Impact on Pharmacy Benefit Managers
The bill defines a PBM as a person or entity that enters into a contractual agreement to manage the prescription drug coverage of a health care service plan. This management includes tasks such as processing and paying claims for prescription drugs, processing drug prior authorization requests, adjudicating appeals related to prescription drug coverage, contracting with network pharmacies, and controlling the cost of covered prescription drugs. However, the bill excludes licensed health care service plans, and their employees, who perform these services from this definition.
The bill imposes a new duty on PBMs to exercise “good faith and fair dealing”. This duty is engendered by new rules that will require PBMs to reveal direct and indirect conflicts of interest, and to provide quarterly reports upon request, to the purchasers of their services, such as health care plans. The reports include eight different financial disclosures that cover information ranging from the aggregate amount of the fees imposed on network pharmacies to any administrative fees the PBMs received from pharmaceutical manufacturers.

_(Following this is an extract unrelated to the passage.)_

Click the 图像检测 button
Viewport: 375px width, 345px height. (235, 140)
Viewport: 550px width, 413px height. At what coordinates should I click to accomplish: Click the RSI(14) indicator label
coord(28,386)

PBMs will also have to register with the DMHC and meet new contractual standards. The contractual standards cover both new requirements and prohibitions. For instance, PBMs will be prohibited from preventing providers from informing patients of less costly alternatives for prescribed medicines. This will affect contracts that are created on or after January 1, 2019.
Impact on Pharmacies
The bill requires pharmacies to either inform customers purchasing covered drugs if the retail price is lower than their cost-sharing amount, or just automatically charge them the lower amount. If the customer ends up paying the retail price, the pharmacy must still submit the claim to the health care service plan or insurer. The payment made by the customer will apply to their deductible and maximum out-of-pocket limit. This enforcement will be required for any contract that is created on or after January 1, 2019.
New Pilot Program and Task Force
The bill also creates a new pilot project that is designed to assess how permitting enrollees to access the same quantity of prescription drugs at a retail pharmacy as they would otherwise be able to access through a mail order pharmacy will impact network pharmacies. The project will take place in the northern county of Sonoma, and the southern county of Riverside from July 1, 2020 to July 1, 2023. During that time the designated plans will be required to make annual reports to the DMHC concerning how the project is changing the cost and utilization of prescription drugs.
The bill also requires the DMHC to create a task force that will convene by July 1, 2019 and will determine reporting criteria for PBMs related to pharmaceutical costs. The reporting criteria might include data related to drug rebates, payments made to network pharmacies, exclusivity arrangements, and the wholesale cost of pharmaceuticals. The task force is to report its determinations to the State Legislature by February 1, 2020.
*John Tilton is a Law Clerk in Sheppard Mullin’s Century City office.